U-M Health System receives $10M grant for Alzheimer's disease research

New federal funding will support large memory and aging study, advanced brain scanning, laboratory research and efforts to increase study participation by minorities

Suggested Lead— Alzheimer's disease research at the University of Michigan is getting a $10 million boost: a major grant that will fund a broad array of efforts aimed at finding and fighting the causes of the disease and other memory conditions. Here is Andi McDonnell with more information.

The National Institute on Aging, part of the National Institutes of Health, has awarded a five-year grant to U-M's Michigan Alzheimer's Disease Research Center . For the last 16 years, the center has been the only federal Alzheimer's disease center in Michigan ; it is currently one of only 33 nationwide.

Dr. Sid Gilman, (M.D., F.R.C.P.), the William Herdman Professor of neurology at the U-M Medical School and director of the Michigan Alzheimer's Disease Research Center tells us. . . .

“The University of Michigan will be funded for 5 years by the National Institutes of Health, and specifically by the National Institute on Aging, for its Alzheimer's Disease Research Center. This will be a 5-year grant from the federal government with a total of about 10 million dollars over the 5 years. This will give us funding for our cores, which are groups of investigators who carry out our clinical evaluation for clinical core to evaluate subjects to determine with kind of dementia they have and enroll those who are interested in research.”

- Given information:
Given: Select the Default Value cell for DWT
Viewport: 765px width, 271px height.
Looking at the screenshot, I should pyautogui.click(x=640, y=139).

- What the task asks: Proceed with the Alzheimer's grant text, beginning right after its last sentence. These lines have no connection to the Alzheimer's grant text.

- Written response:
The new money will continue to fund the center's Memory and Aging Project which is a long-term study on memory, aging and dementia. Vital information gathered from this study over the last 15 years has allowed researchers to gain new insights into Alzheimer's disease and related disorders.

Gilman is hopeful . . .

“Thanks to these kinds of research efforts, I do see a time in the not so distant future when we will be able to treat this disease hopefully decrease the rate at which it progresses. Hopefully, in the best situation, stop the progression and maybe eventually treat the disorder before it gets started in people who are at high risk for the disease. That's the ultimate aim, to provide a safe treatment in advance of the beginning of the dementia.”

About 4.5 million Americans have Alzheimer's disease — a number that's expected to rise to 10 million in the next 25 years. That prediction creates a critical need for more research on all forms of dementia.